Discovery may lead to Leber congenital amaurosis trials

Cleveland-Gene therapy and pharmacologic therapy, administered separately and combined, rescued retinal function in blind mice that were bred without an enzyme crucial to the detection of light.

These experiments are preliminary steps toward clinical trials in the treatment of a subset of cases of Leber congenital amaurosis (LCA) that could begin later this year or next year, said Krzysztof Palczewski, PhD, chairman of pharmacology, Case Western Reserve University, Cleveland.

The causes of LCA are not completely understood, but different forms of the disease may be due to abnormal development of photoreceptor cells in the retina, extremely premature degeneration of these cells, or lack of metabolic ingredients necessary for vision in the cells, according to Dr. Palczewski.

It is known that LCA can be caused by mutations in the gene encoding retinal pigment epithelium 65 (RPE65), a protein involved in production and recycling of a chromophore called 11-cis-retinal (11-cis-RAL) in the eye. About 15% of patients with LCA have a mutation in RPE65 that results in severely impaired rod and cone function. A study published several years ago showed that vision could be rescued in mice with RPE65 mutations.

The retina can also stop functioning due to the loss of the lecithin:retinol acyl transferase (LRAT) enzyme, which is necessary for the regeneration of a pigment necessary for the eye to detect light.

A third gene known to be involved in the production of chromophores and whose mutations can lead to LCA is retinol dehydrogenase 12 (RDH 12). Several other genes have also been identified that, if mutated, lead to LCA.
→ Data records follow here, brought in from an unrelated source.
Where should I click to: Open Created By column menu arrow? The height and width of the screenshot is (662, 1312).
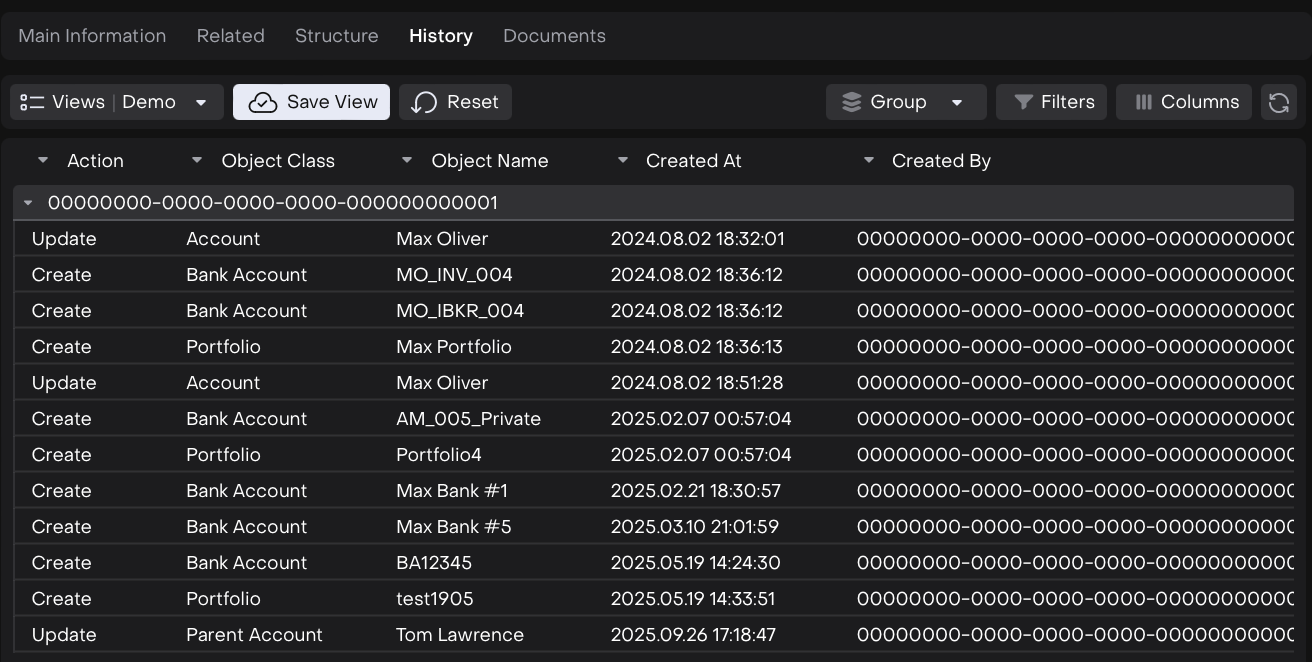(868, 160)
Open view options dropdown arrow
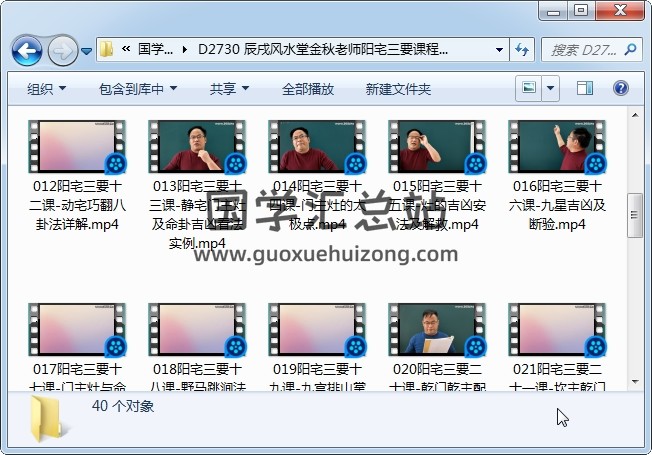This screenshot has height=455, width=652. [551, 89]
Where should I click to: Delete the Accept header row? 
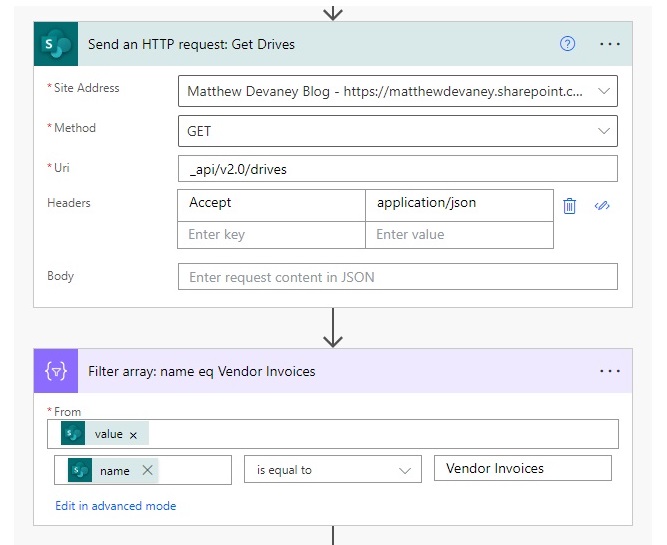(570, 205)
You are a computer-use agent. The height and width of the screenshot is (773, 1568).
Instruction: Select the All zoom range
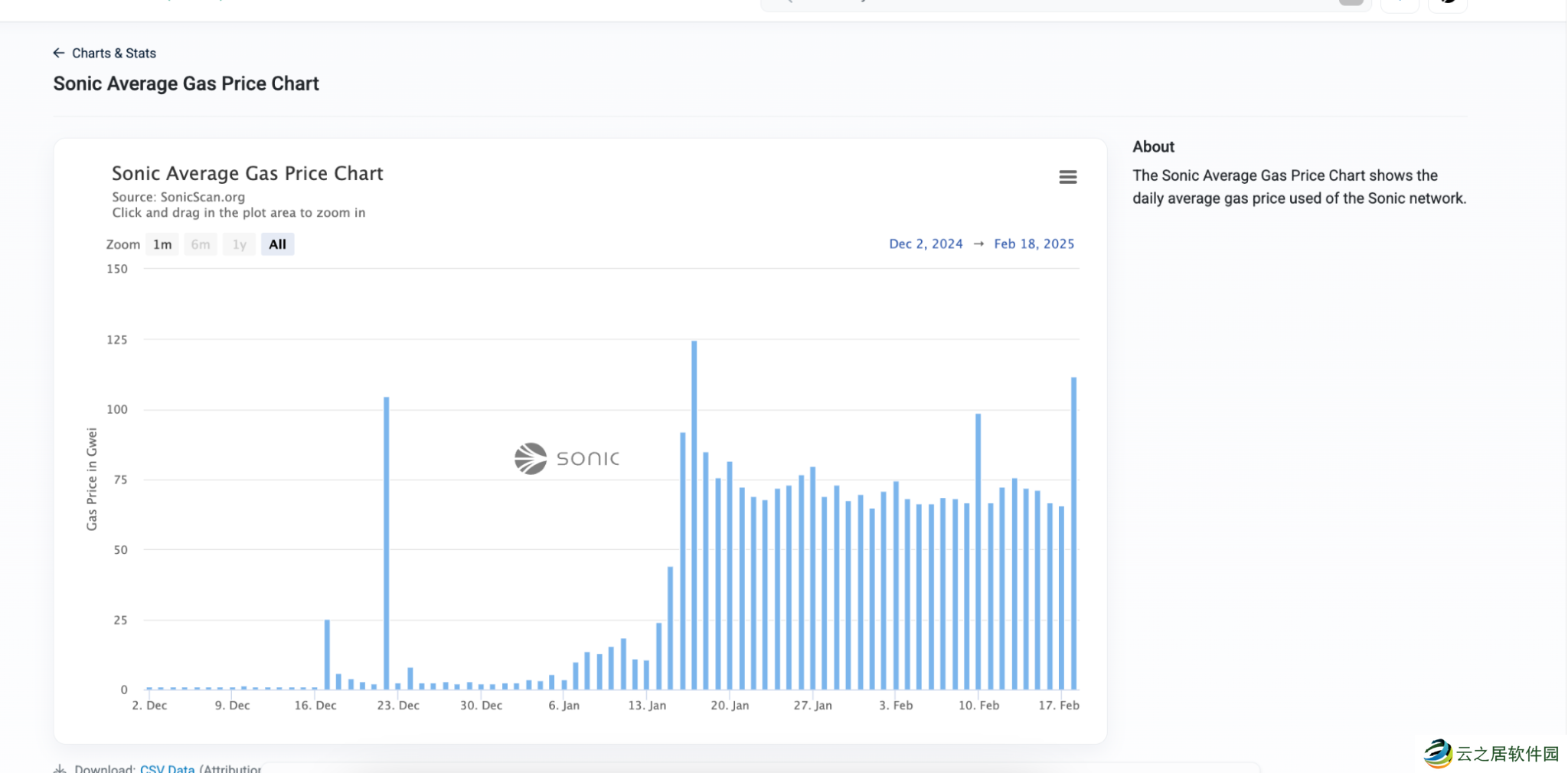(x=277, y=244)
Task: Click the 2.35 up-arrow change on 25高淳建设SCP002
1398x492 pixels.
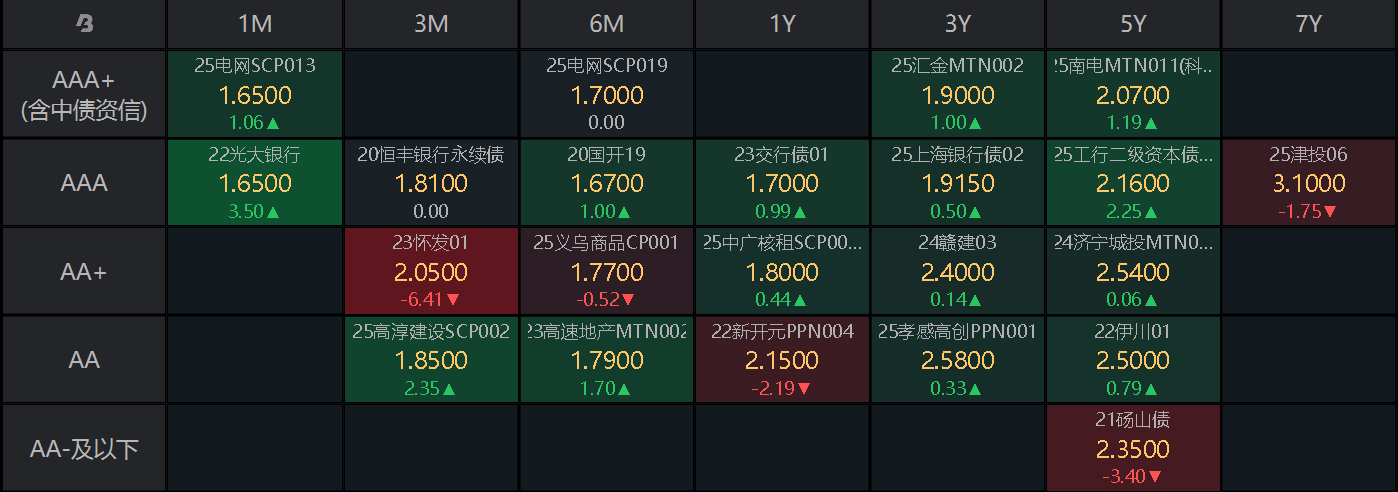Action: pyautogui.click(x=431, y=388)
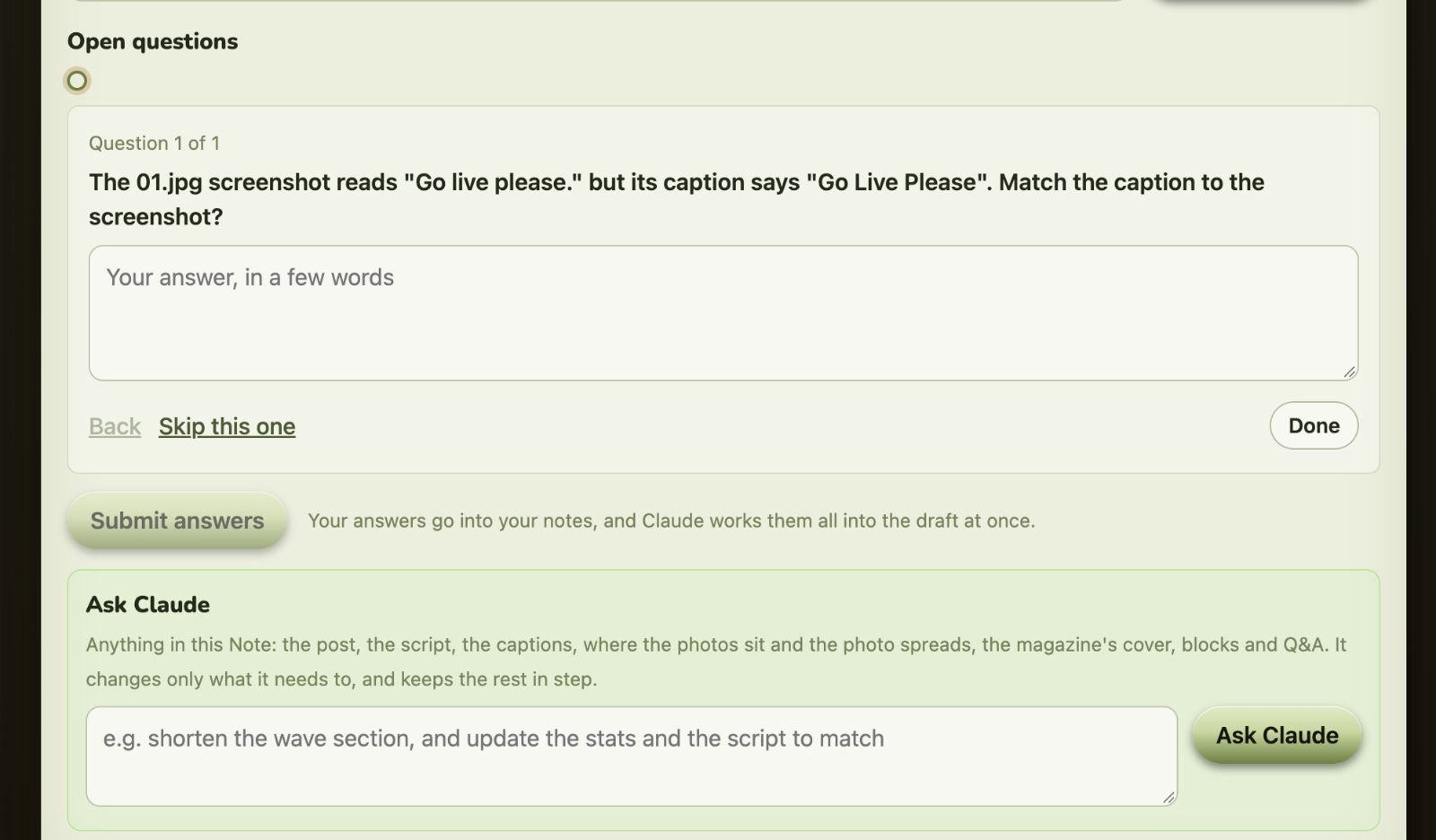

"We are at this very exciting time in biology that once such genetic findings are known, one can generate animal models that faithfully mimic human conditions, and test different pharmacologic approaches to rescue vision in these animals," Dr. Palczewski said. Results of the study of pharmacologic and gene therapy were published in the November 2005 issue of the open-access journal PloS Medicine.

In the study, investigators used knockout mice that were deficient in LRAT to test whether these therapeutic approaches could restore visual function. Besides testing each approach separately, they also studied the effects of combined therapy.

Oral treatment

In the oral treatment experiments, investigators determined through a series of tests of 9-cis-retinoids and esters that 9-cis-R-Ac and 9-cis-R-Su were most efficient in restoring visual pigment; 9-cis-R-Ac was used for the remainder of their tests. They subsequently observed that gavage with 9-cis-R-Ac produced a transient increase in retinoid levels in the liver and a more sustained increase in levels in the eye.

In a key finding, visual pigment was restored in the knockout mice 4 to 5 hours after gavage with 9-cis-R-Ac; these levels remained nearly constant for 96 hours. Electroretinographic (ERG) and pupillary light responses (PLR) also were significantly restored.

"At 8 o'clock in the morning you have blind mice. When you take this compound (9-cis-R-Ac) dissolved in vegetable oil and give it to mice orally, before lunch they recover vision almost as good as in wild-type mice," Dr. Palczewski said.

"The reason is because mammals develop a very elaborate and efficient way of extracting vitamin A from food and delivering it throughout the body, particularly to the eye," he explained. "We are hijacking that delivery system from the stomach to the eye. We deliver the precursors to the eye in a few hours, and then they become further metabolized and recombine with rhodopsin and cone opsins. The excess of this drug is washed out because LRAT is also expressed in other tissues but lack of LRAT prevents accumulation of retinoids."

ERG response increased from about 5% of wild-type levels in the LRAT mice to about 50% of wild-type levels in treated mice (p < 0.05 versus wild-type and knockout controls). Visual pigment increased from undetectable levels to 600 pmoles per eye in mice treated with the retinoid. Improvement of about 1,000-fold was seen in PLR and ERG responses.